* **Extrait du texte**
***
LA
GLANEUSE PARISIENNE
Vicomte
ROBERT
SALON
DE 1866 - PREMIÈRE PROMENADE
(114)
L'Exposition a ouvert ses portes le 1er mai. Depuis ce moment une joule
empressée la visite chaque jour, ce qui prouve mieux que nous
ne pourrions le faire que le goût des arts au lieu de s'amoindrir
(ainsi que le prétendent certains esprits fâcheux), pénètre
de plus en plus dans toutes les classes de la société.
Comme tout est mode depuis quelque temps, la mode en fait de peinture
exige, à ce qu'il paraît, que les journalistes crient à
la décadence de l'art. Les revues du salon commencées
dans plusieurs journaux paraissent avoir pris le parti de blâmer
la peinture en général, sauf à faire des réserves
pour quelques peintres en particulier. Le temps est à la critique
sévère, et nul ne veut se souvenir du vers de Boileau
: « La critique est aisée, et l'art est difficile. » Ce serait
pourtant le moment de l'appliquer.
Sans doute, dans les toiles exposées au salon il y en a de faibles,
peut être même de mauvaises, mais ceci se rencontre dans
toutes les expositions ; et quant aux progrès, ceux des jeunes
peintres sont tellement visibles qu'il y aurait mauvaise foi ou profonde
ignorance à les nier
(115)
Le grand salon, salon d'honneur, contient de grandes pages de bataille
et quelques beaux portraits. La foule se presse autour du dernier tableau
d'Hippolyte Bellangé. Cette page d'adieux : la Garde meurt...,
renferme toutes les qualités du maître, dessin net et saisissant,
couleur accentuée, beaucoup de vie et d'animation, tout un poëme
dans une petite toile, voilà ce que nous voyons pour la dernière
fois. Heureusement Bellangé a laissé un fils qui se montre
digne héritier de son nom et de son talent.
Sous le n° 1666, nous trouvons dans le grand salon une magnifique toile,
Varsovie le 8 avril 1861. C'est d'un jeune peintre, M. Tony Robert Fleury,
qui se place à la hauteur des plus grands maîtres.
***
[Entrées d'une collecte de données]
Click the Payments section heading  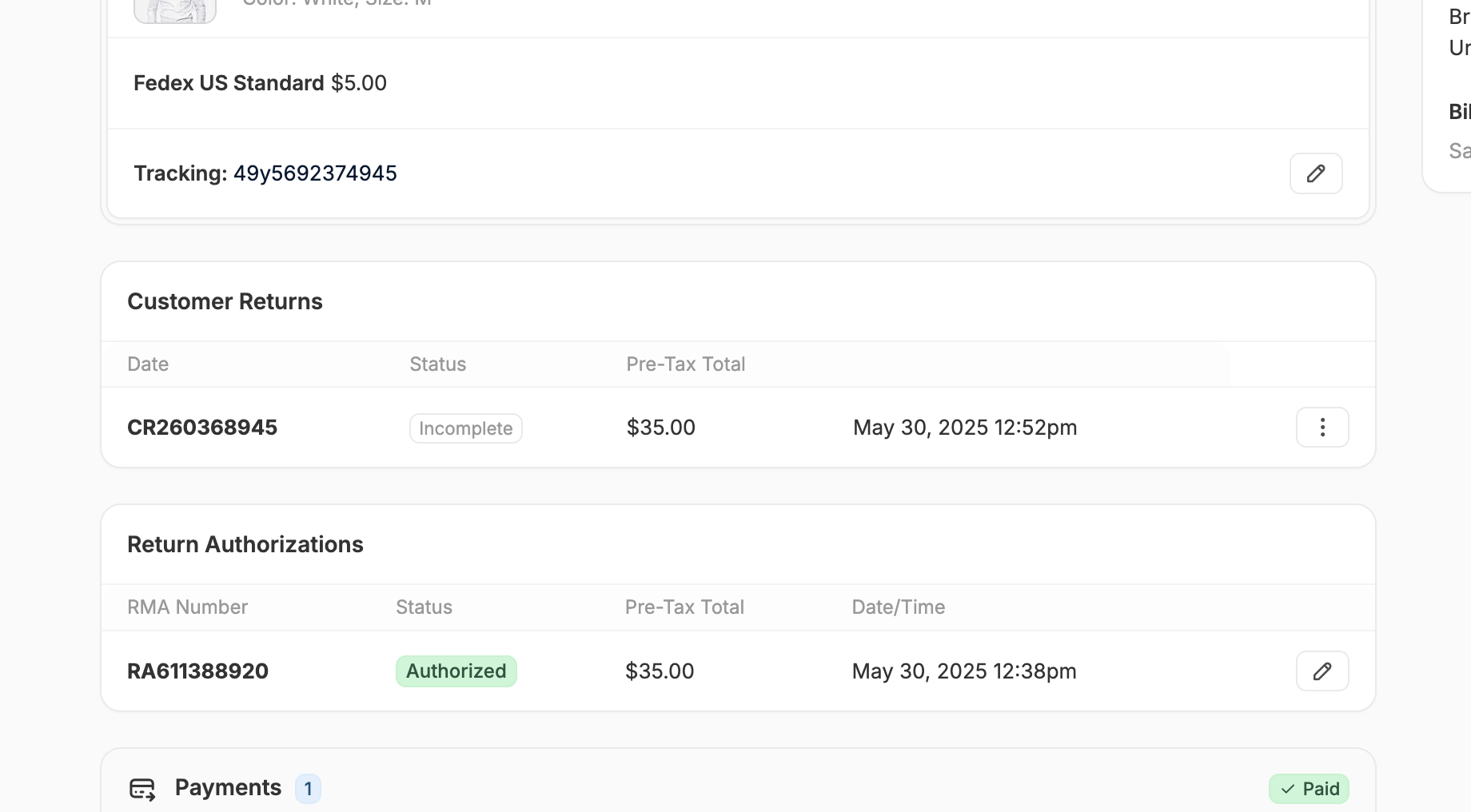228,788
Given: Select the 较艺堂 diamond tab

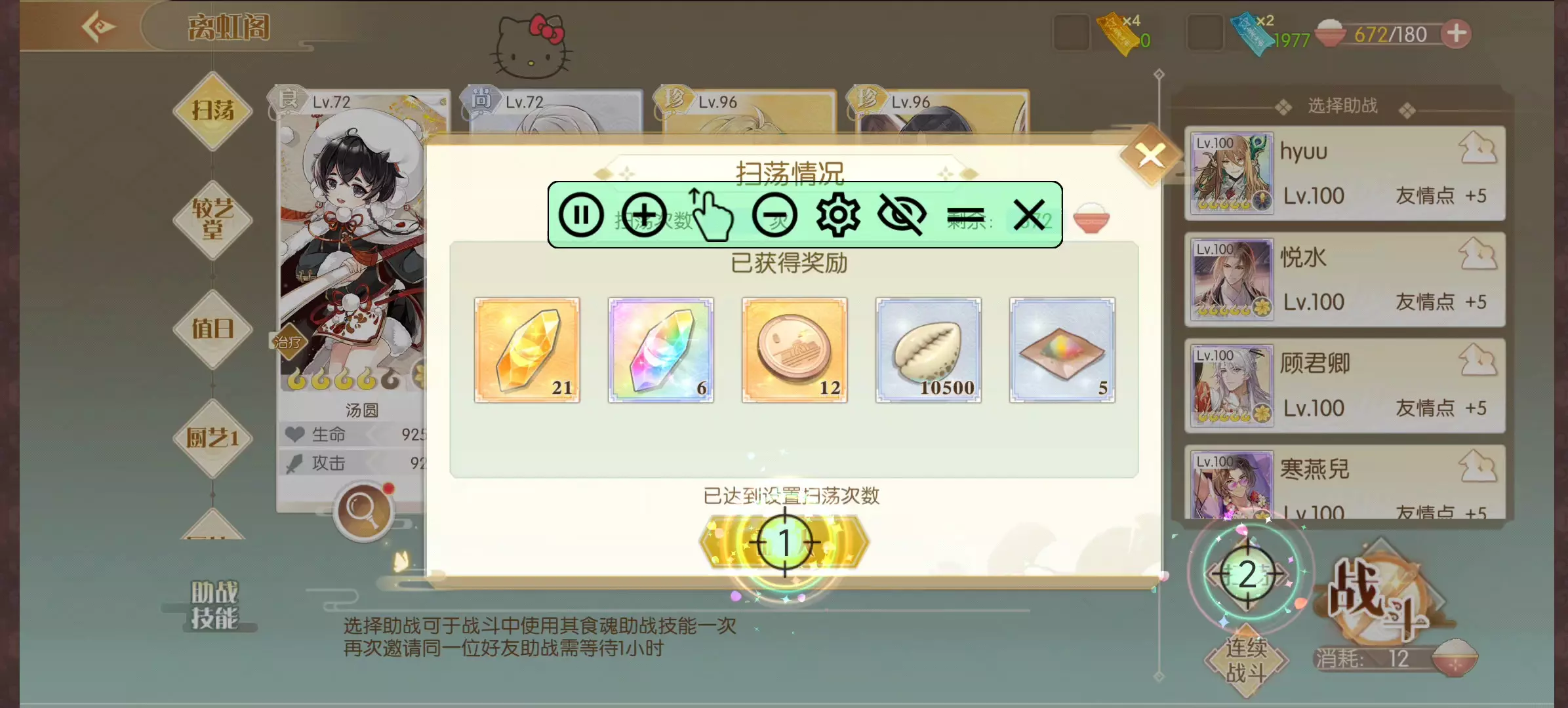Looking at the screenshot, I should tap(212, 219).
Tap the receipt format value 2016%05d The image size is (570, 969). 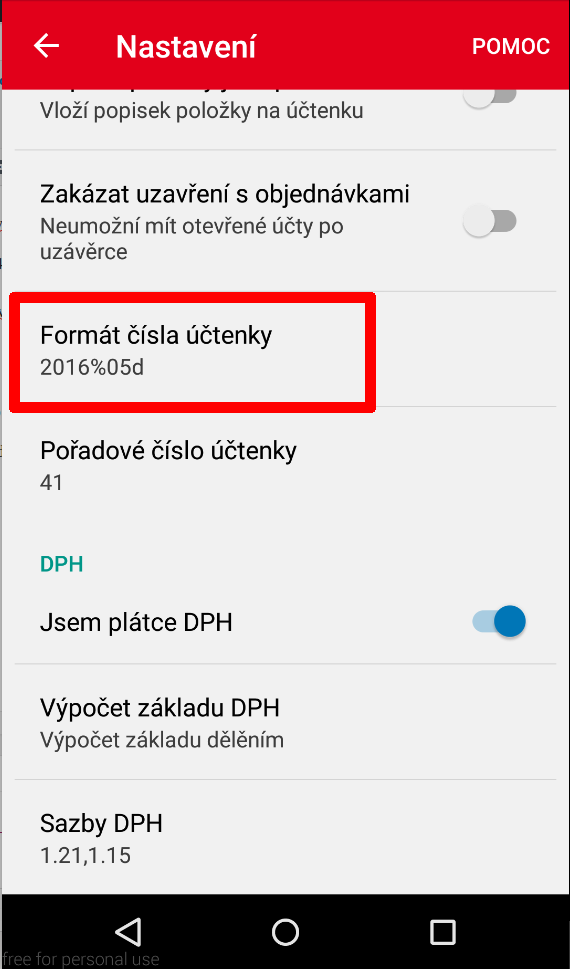pos(92,367)
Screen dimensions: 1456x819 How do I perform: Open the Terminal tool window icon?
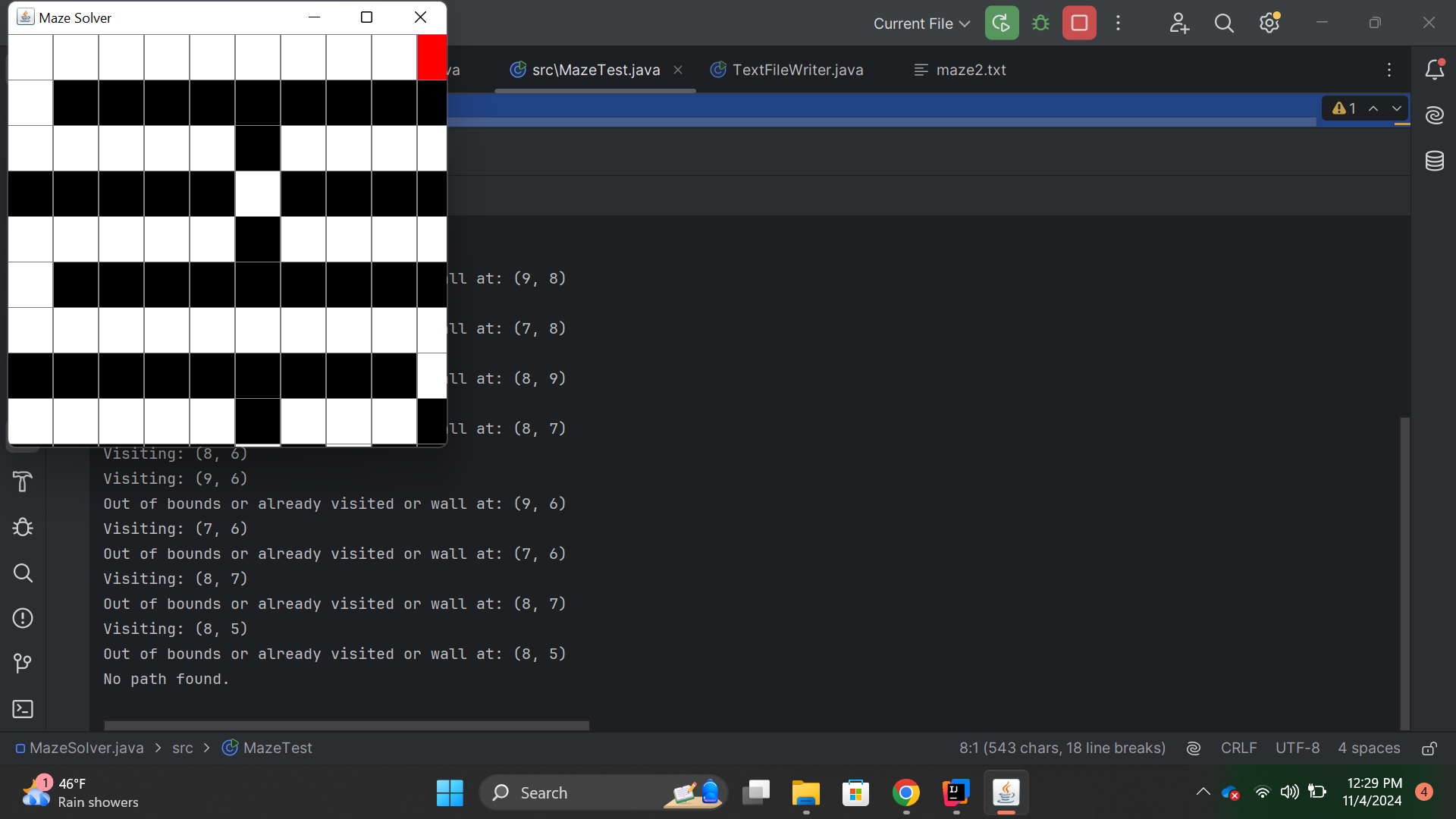[x=23, y=709]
***
* **Exercice écrit**
Veuillez dire si chaque affirmation concorde avec le compte rendu du Salon de 1866, en répondant par oui ou non et en citant les mots décisifs du texte. (a) L'Exposition a ouvert le 1er mai. (b) La toile n° 1666 est l'œuvre d'un peintre âgé. (c) Les progrès des jeunes peintres sont difficiles à percevoir. Les entrées ne servent à rien pour ce travail.

* **Réponse attendue**
(a) Oui : « L'Exposition a ouvert ses portes le 1er mai. »
(b) Non : « C'est d'un jeune peintre, M. Tony Robert Fleury »
(c) Non : « ceux des jeunes peintres sont tellement visibles »